1 / 5 | Yuji: the Mexican baby monkey who finds comfort in a stuffed companion. Yuji, a six-week-old paw monkey in Mexico, wakes up every day clutching a stuffed dog. – Ruiz Shelter
Yujia six-week-old pawed monkey in Mexicowakes up every day clinging to a stuffed dog. More than a toy, this stuffed companion acts as a surrogate mother after he was rejected by his own mother, Kamaria, a new mother unable to form a maternal bond.
Weighing only 673 grams, Yuji represents the most recent case of assisted breeding at the Guadalajara Zoo, in western Mexico.
Yuji’s story has captured the attention of the Mexican public, establishing parallels with Punchthe Japanese macaque who went viral on social media after growing up clinging to a stuffed orangutan after his mother rejected him.
Unlike Punch, Yuji has yet to come into physical contact with other members of his species; He spends most of his time inside a monkey cage at the Guadalajara Zoo’s Comprehensive Center for Animal Medicine and Welfare, CIMBA, where he is under the care of 12 veterinarians and biologists.
No date has been set for Yuji’s move to a habitat shared with 12 other adult paw monkeys and three other babies. That will depend on when he is weaned from an exclusively dairy diet and begins a full adult diet with fruits and vegetables, said veterinarian Iván Reynoso Ruiz, head of the primate section at the Guadalajara Zoo. That could happen when Yuji is about six months old, he said.

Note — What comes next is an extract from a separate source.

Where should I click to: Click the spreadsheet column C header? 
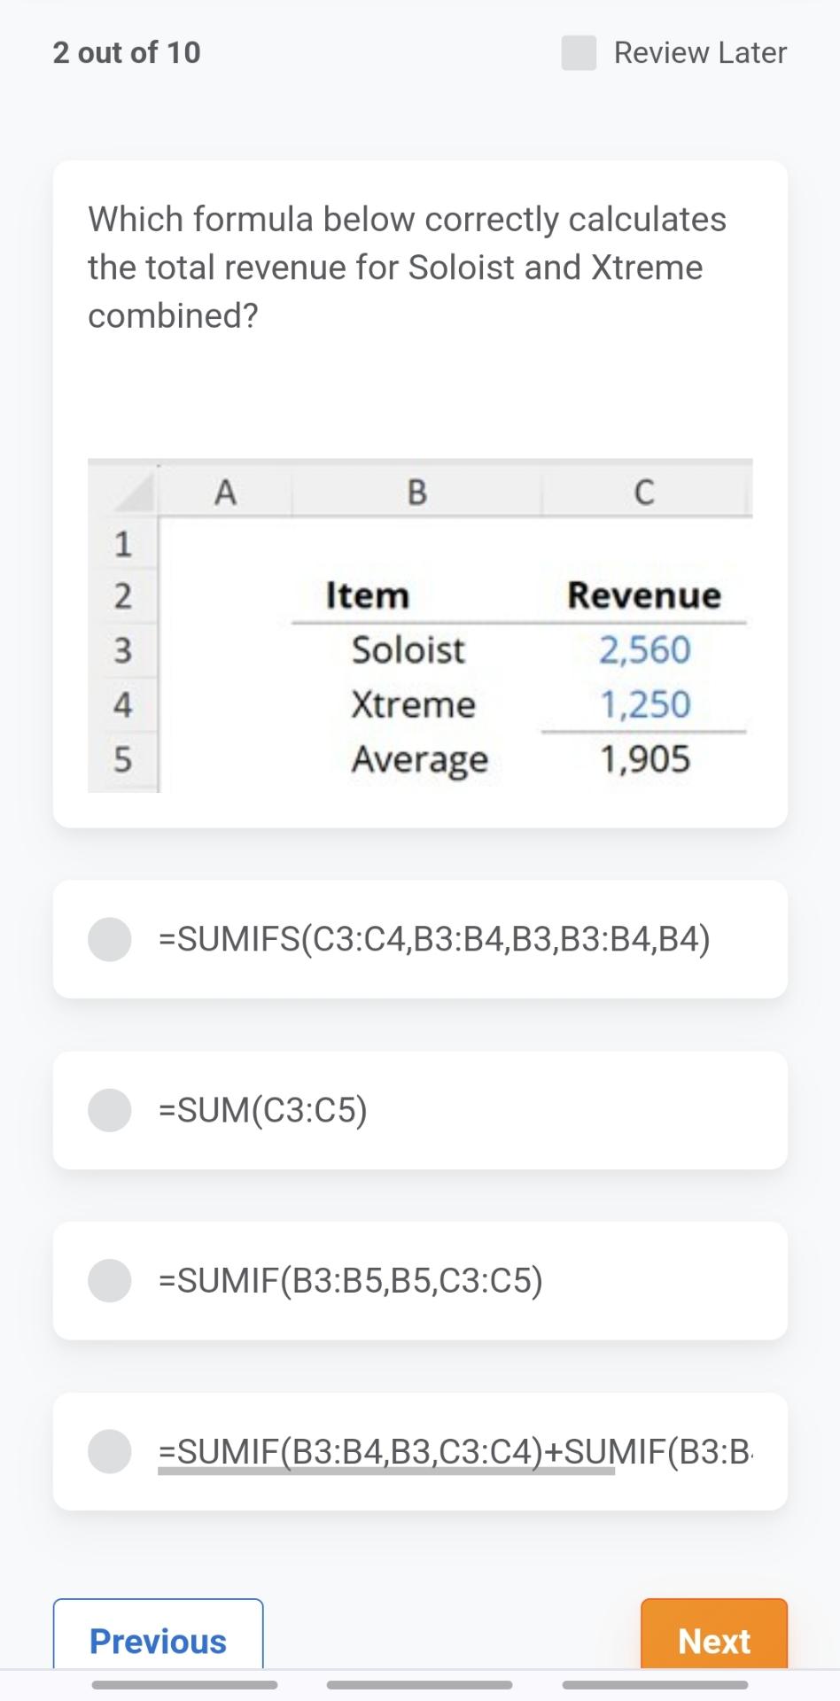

A few hours after giving birth, on March 3, Kamaria began to exhibit irregular behavior. He struggled to properly hold his firstborn, who could not hold on to his mother.

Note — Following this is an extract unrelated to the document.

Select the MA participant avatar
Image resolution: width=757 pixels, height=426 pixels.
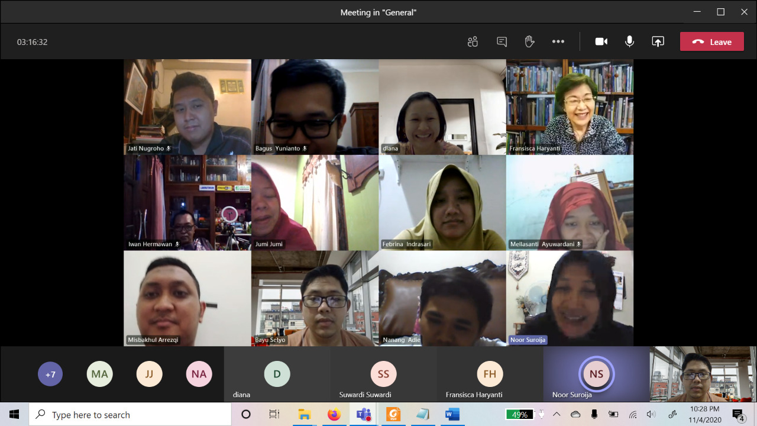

After noticing a problem, caregivers separated the mother from her newborn, who weighed only 443 grams (less than a pound) and required immediate placement in a CIMBA incubator to stabilize his temperature and safeguard his health, Reynoso Ruiz explained.
This was the beginning of assisted baby rearing, a process often used by zoos to protect the health and development of at-risk offspring. A caretaker named him Yuji, after a popular Japanese manga character.
During his first weeks, Yuji was watched 24 hours a day and was bottle-fed with fortified milk.
From the beginning, Yuji was given a stuffed animal as comfort. Reynoso Ruiz explained that the toy fulfills the function of a mother by being her main source of security. To maintain hygiene, staff rotate the original stuffed dog with two other toys – a bear and a monkey – to ensure you always have a clean companion.
To encourage his development, keepers equipped Yuji’s cage with a small hammock and ropes. When she started gaining weight and sleeping more hours, the team adjusted her eating schedule. Now Yuji receives the first of his four daily bottles at 7 in the morning.
Although Punch and Yuji’s stories have been popular on social media, some animal rights advocates oppose the practice of assisted breeding.
Diana Valencia, animal rights activist, maintains that there is no substitute for a natural habitat, and that animals “have the right to be born, grow, develop and die where they belong.”
In response to these criticisms, the Guadalajara Zoo primate expert stressed that modern zoos offer a unique opportunity to protect species from global threats. He said that the intervention was a matter of life and death, and that Yuji would have likely perished in the wild without a “second chance” of survival.